══ Texte à examiner ══

Conférence donnée par Roland Weyl* à l’Ambassade de la République Bolivarienne du Venezuela en France, le 7 mars 2018, lors de la commémoration à la mémoire d’Hugo Chavez. Pour bien comprendre la manipulation qui est faite à l’ONU par les États-Unis et comment les règles du droit international sont dévoyées pour servir les intérêts de l’Empire.
Monsieur l’Ambassadeur,
C’est pour moi un grand honneur et un agréable devoir de célébrer ici la mémoire d’Hugo Chavez.
C’est plus particulièrement en raison de l’importance qu’il a donnée au pouvoir du peuple, c’est-à-dire à la souveraineté populaire, que la célébration de son apport est d’une particulière actualité.
En effet, la gestion du Monde est aujourd’hui l’enjeu d’une alternative fondamentale.
Le développement des moyens de communication a fait que la mondialisation est une réalité matérielle.
Mais elle pose l’alternative entre pouvoir vertical d’en haut sur les peuples, ou pouvoir horizontal de coopération entre peuples souverains et égaux.
Or la réponse a été apportée voici un peu plus de 70 ans, en 1945, par la Charte des Nations Unies qui a marqué une étape grandiose de civilisation en mettant la guerre hors la loi.
Par son article 2.4, elle interdit le recours à la force ou même à la menace de la force dans les relations internationales.
Pour faire appliquer ses règles, elle crée l’ONU, avec un Conseil de Sécurité chargé de faire la police en interposant ses forces entre des pays qui risquent de se battre ou en mettant fin à une agression.

═══
══ Données d’entrée ══

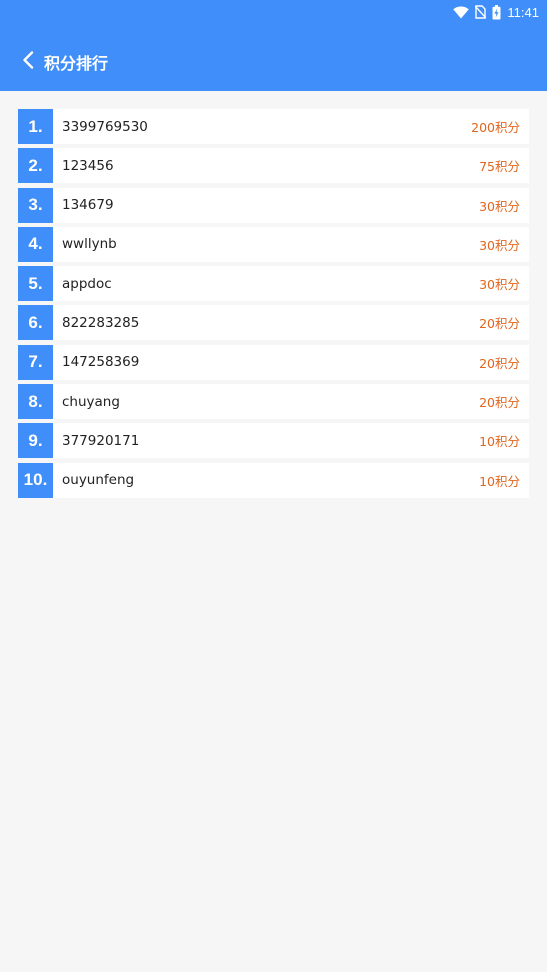 The height and width of the screenshot is (972, 547). I want to click on user-name: appdoc, so click(87, 284).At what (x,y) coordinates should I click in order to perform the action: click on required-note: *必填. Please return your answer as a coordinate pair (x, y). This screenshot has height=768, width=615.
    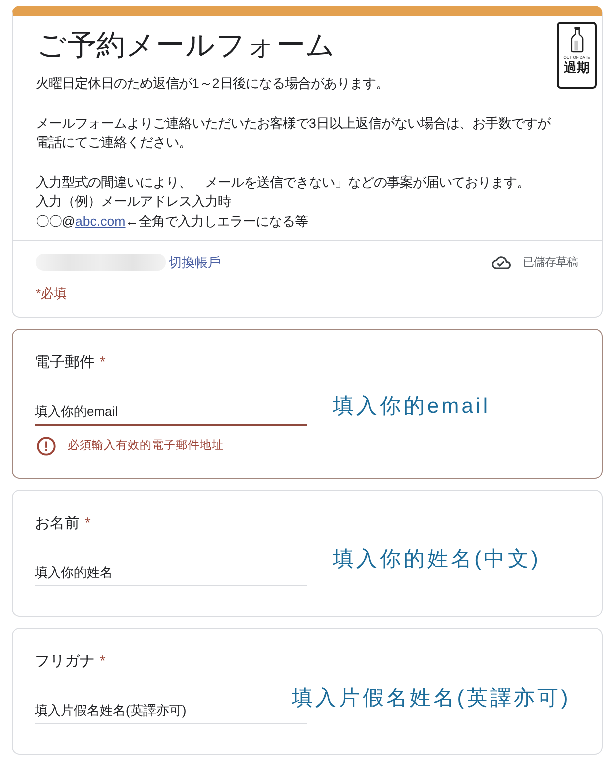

═══

Explorer le texte -
- A) D’après la conférence en hommage à Hugo Chavez, quel article de la Charte des Nations Unies interdit le recours à la force dans les relations internationales ?
- B) Poursuivez la conférence en hommage à Hugo Chavez après sa dernière phrase.

Réponses par tâche -
- A) L’article 2.4.

- B)
Et, parce que beaucoup d’agressions ont été commises sous prétexte de se défendre contre une menace, elle interdit même la défense préventive et n’admet la légitime défense que quand on est effectivement attaqué et seulement en prévenant le Conseil de Sécurité pour que ce soit lui qui mette fin à l’agression.
Et même le Conseil de Sécurité ne peut intervenir que pour ce maintien ou ce rétablissement de la paix
Et encore ! c’est le chapitre VII de la Charte qui lui donne ces pouvoirs de police par la force, mais il ne peut le faire que s’il a tout fait pour ne pas avoir à s’en servir en utilisant le Chapitre VI qui lui donne des pouvoirs pour faciliter la solution pacifique des différends.
Mais une organisation, que ce soit l’ONU ou son Conseil de Sécurité, n’est jamais qu’un instrument de pouvoir, et il reste à savoir de qui, en vertu de la Charte, elle est cet instrument de pouvoir.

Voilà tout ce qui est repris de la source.